But there’s more good news on the (tasty, salt-dusted) horizon: For the vast majority of people, salting our food is actually good for us. Recent research (published in The Lancet, no less) showed that health risks are not increased by salt consumption unless that consumption exceeds 5 grams per day. Five g is 2.5 teaspoons, which might sound like a relatively paltry amount, but just try measuring out two-and-a-half teaspoons of salt and dumping it in your palm, and you will find that it actually is a lot of salt.

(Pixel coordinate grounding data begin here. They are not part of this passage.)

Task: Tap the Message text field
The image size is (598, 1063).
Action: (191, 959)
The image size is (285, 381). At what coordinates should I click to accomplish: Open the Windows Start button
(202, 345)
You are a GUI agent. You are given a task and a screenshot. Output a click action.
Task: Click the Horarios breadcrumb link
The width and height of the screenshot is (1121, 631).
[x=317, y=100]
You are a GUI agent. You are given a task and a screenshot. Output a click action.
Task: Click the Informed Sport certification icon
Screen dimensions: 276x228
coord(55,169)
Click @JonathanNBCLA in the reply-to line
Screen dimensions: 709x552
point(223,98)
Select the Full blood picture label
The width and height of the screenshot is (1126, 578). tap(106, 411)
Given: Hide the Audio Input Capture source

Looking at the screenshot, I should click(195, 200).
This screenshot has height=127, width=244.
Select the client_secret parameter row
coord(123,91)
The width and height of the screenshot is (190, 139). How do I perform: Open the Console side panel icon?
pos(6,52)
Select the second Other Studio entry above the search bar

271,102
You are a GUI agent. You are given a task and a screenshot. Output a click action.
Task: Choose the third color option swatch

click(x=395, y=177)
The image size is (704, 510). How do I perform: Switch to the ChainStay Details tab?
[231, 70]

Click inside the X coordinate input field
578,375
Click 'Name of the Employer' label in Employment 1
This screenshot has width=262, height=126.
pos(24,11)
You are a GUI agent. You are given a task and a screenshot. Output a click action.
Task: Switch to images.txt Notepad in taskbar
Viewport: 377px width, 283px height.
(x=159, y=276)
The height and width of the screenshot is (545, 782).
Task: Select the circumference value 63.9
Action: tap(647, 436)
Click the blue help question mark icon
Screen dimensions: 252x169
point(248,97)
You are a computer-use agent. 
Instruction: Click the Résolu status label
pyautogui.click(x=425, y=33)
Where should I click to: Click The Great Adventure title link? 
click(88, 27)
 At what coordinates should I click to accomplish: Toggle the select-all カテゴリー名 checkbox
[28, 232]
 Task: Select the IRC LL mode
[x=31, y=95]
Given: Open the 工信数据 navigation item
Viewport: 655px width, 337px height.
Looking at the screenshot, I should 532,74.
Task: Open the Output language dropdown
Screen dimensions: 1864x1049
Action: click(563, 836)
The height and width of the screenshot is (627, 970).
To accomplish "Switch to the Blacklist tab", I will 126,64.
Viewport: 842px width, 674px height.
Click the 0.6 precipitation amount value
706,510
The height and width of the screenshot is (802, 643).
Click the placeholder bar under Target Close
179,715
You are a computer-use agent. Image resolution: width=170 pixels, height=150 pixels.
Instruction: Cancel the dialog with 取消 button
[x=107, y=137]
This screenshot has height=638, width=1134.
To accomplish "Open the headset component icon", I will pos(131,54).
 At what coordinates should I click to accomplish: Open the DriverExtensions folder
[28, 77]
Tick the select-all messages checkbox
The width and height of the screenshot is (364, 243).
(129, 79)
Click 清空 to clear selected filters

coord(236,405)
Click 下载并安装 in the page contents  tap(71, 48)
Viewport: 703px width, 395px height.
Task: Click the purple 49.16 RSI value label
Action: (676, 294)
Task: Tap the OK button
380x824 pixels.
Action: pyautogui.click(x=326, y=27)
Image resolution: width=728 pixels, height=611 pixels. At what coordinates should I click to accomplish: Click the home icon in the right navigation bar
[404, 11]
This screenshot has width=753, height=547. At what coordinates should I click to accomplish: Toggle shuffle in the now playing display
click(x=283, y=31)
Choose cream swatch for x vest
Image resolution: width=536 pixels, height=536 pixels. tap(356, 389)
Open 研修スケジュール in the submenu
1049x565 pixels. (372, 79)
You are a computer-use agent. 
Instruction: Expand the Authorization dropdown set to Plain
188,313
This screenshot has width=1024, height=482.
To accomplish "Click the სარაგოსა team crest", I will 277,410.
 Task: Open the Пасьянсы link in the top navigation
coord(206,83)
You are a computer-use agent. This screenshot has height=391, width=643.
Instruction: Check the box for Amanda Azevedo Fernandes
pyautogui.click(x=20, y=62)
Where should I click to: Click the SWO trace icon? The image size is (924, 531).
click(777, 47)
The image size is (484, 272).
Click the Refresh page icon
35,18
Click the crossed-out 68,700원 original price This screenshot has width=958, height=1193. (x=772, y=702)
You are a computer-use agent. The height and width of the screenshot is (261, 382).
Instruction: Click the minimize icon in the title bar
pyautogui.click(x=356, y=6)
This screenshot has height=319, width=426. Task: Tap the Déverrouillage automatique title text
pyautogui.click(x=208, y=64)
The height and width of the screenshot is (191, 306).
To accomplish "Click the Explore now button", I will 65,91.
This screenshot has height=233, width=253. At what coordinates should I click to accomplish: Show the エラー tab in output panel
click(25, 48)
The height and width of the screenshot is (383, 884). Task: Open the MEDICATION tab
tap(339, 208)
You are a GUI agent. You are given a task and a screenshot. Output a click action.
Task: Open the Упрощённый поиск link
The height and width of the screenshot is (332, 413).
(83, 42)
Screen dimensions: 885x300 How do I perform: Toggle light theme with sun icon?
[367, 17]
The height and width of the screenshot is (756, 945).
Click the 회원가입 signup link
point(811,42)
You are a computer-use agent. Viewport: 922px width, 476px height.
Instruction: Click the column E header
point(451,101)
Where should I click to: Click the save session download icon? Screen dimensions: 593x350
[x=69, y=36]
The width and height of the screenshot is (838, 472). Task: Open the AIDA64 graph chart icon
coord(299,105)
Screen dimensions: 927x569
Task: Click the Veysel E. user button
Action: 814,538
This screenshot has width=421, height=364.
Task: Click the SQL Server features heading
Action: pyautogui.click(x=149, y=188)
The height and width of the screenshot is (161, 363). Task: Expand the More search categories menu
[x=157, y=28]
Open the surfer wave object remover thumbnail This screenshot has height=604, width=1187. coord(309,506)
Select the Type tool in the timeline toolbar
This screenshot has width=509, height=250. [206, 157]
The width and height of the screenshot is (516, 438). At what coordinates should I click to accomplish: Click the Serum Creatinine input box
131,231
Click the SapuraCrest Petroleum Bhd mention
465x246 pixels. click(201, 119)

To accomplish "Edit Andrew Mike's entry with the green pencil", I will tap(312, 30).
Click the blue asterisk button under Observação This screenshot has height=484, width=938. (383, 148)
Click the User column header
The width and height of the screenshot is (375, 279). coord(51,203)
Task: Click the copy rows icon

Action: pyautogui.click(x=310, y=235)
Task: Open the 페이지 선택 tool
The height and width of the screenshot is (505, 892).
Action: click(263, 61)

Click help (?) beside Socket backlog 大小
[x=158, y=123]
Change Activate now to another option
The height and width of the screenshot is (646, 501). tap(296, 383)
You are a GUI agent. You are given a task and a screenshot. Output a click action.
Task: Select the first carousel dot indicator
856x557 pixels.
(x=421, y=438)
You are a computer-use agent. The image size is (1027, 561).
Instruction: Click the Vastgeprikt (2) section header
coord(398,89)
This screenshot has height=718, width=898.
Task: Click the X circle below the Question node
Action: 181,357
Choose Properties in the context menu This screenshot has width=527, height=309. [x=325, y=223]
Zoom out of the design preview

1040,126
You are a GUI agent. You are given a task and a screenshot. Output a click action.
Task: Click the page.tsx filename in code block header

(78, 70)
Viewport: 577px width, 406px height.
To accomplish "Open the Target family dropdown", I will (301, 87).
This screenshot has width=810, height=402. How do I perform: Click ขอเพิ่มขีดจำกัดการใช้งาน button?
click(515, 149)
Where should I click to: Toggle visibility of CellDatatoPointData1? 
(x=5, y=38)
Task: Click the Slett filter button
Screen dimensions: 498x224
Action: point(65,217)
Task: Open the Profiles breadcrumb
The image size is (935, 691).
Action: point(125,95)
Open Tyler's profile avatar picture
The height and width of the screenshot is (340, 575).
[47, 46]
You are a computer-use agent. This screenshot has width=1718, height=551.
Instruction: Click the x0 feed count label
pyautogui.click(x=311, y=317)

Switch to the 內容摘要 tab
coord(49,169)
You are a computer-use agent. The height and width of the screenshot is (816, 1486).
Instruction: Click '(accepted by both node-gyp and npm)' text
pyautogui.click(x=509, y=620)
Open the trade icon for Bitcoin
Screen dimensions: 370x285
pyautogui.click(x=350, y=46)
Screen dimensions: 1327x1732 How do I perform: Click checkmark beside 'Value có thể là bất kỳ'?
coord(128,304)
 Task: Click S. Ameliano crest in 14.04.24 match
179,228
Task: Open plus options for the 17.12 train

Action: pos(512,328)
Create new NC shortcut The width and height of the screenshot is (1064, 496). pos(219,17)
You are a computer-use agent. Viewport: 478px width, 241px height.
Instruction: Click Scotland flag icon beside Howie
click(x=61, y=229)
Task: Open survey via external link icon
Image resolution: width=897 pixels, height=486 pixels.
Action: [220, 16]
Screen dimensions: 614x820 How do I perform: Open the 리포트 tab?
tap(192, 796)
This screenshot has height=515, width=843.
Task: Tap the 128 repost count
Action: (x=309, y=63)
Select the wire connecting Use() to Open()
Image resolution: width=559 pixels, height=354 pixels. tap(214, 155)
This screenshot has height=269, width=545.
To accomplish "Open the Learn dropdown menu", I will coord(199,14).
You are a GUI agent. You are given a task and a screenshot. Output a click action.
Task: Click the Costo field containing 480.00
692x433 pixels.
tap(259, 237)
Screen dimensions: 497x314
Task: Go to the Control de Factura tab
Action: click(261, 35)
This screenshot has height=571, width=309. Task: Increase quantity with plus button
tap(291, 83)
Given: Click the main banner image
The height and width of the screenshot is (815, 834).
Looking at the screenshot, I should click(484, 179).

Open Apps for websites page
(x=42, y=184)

These research results fly in the face of decades of medical advice advocating restriction – sometimes drastic restriction – of sodium as a way to stave off heart disease. The study involved 94,000 people of various ages in 18 different countries for an average of eight years. Researchers found an increase in heart attack and stroke only in populations where sodium consumption exceeded 5 g per day. In fact, most of the communities studied averaged far less salt than that – 1.5 to 2.5 g per day. Additionally, the researchers found that cardiovascular disease decreased in populations that consumed more potassium, which is one of the reasons it’s so important for us to eat plenty of potassium-rich foods such as vegetables and fruit. (Sorry, meat-lovers; the vegetales must outweigh the carne.) You can read more about the study by following the link below:
Martin McDonnell, co-author of the report, sums the study up nicely: “There is no convincing evidence that people with moderate or average sodium intake need to reduce their sodium intake for the prevention of heart attack and stroke.”
Isn’t it satisfying to find out that something you love is actually good for you?